In the telecom industry, change is not only good but mandatory for survival. The industry can shift on a dime, but Continuous Computing has built its reputation over the last decade by always staying one step ahead.

Founded in 1998, Continuous Computing is based in San Diego, has R&D facilities in China and India, and has sales, marketing, and small customer support sites located globally. The company is 100% focused on the telecom market, providing embedded technologies and solutions to the network equipment providers that service the telecom industry. It has customers in the Asia Pacific, European, and North American markets including Alcatel-Lucent, Samsung, Aeroflex, Veraz, Cisco, NEC, and Motorola.

Staying relevant

One of the main ways Continuous Computing has grown and expanded its capabilities is through acquisition. In 2003, the company acquired the Trillium protocol software business from Intel. In 2005, the company bought key assets from UP Technologies, a Chinese R&D and operations company that serviced the enterprise market. It became Continuous Computing’s beachhead into that geographic region and provided a cost-effective development and operations center.

“I don’t believe any business has the expertise to do everything, so generally we look for a company that actually has technology service capabilities we don’t and a synergistic and cultural fit with the company so our goals can be aligned quickly and market-focused,” said Mike Dagenais, president and CEO. “An acquisition typically addresses our market space but is complementary to what we do.”

In fact, Dagenais said the industry as a whole has moved away from being completely vertical. Large network equipment providers like Alcatel-Lucent no longer have the expertise or desire to do everything themselves, so what they need is best-of-breed technology components they can integrate into their products to provide a more cost-effective development solution. That creates a market opportunity for Continuous Computing. The company differentiates itself through the development of unique technologies it believes will be needed in next generation products that large equipment providers will be required to deploy in service provider networks.

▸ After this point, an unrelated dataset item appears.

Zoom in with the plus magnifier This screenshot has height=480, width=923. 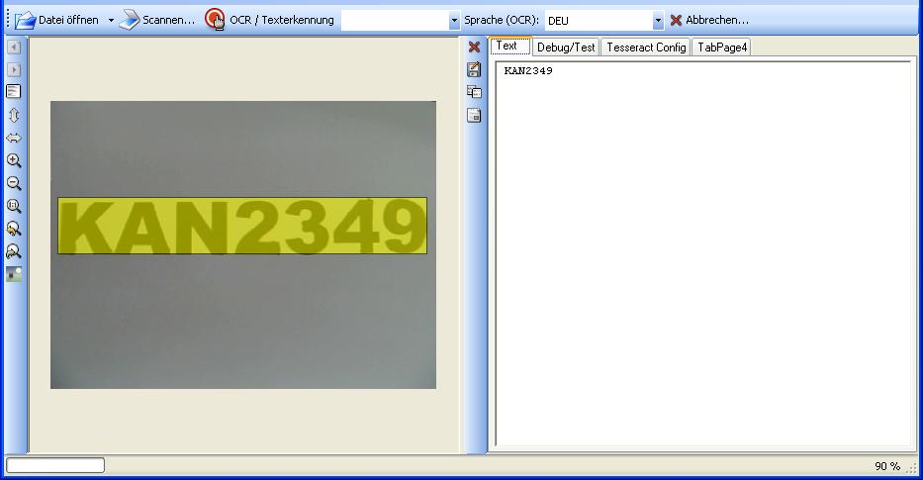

“We look at market trends, and with our Trillium software technology, we address all the wireless and traditional signaling and telephony infrastructure,” said Dagenais. “We have a good idea of the services and capabilities of products required in the network so we position our capabilities to the equipment providers and let them know we can solve their problems. No matter the product or technology, software or hardware, we can actually put our technology into their product and help them get to market much faster.”

In addition to large equipment providers, smaller new entrants and innovators in the market can benefit from Continuous Computing’s expertise. For that market, the company sells an integrated platform that brings all the hardware elements and a lot of the software elements together to provide them with a prepackaged solution that the customer mates with their application, which allows them to go to trial and get to market quickly.

Reading the trends

Currently, the company is focused on what it believes are the key technologies that will be the underpinning of the market going forward, such as the wireless software technology that will be required to deliver Long Term Evolution (LTE) and wireless broadband, as well as Deep Packet Inspection (DPI).

“With the amount of traffic coming into the network from wireless applications, especially video applications, there is a demand for fast pipes that can deliver content quickly and secure pipes so data is managed well and quality of service is guaranteed,” Dagenais said. “We sell to our larger customers directly and have a series of channels we use in all of the other geographies, a dozen or so direct sales people but probably two dozen channels identifying opportunities where our key focused technologies may be appropriate.”

One thing the company knows it needs to succeed as a global company is an IT infrastructure that facilitates the sharing and storing of information and the tracking of activity. It has set up an infrastructure of servers, communications, links, processes, tools, MRP and CRM systems that allow it to track data online from anywhere.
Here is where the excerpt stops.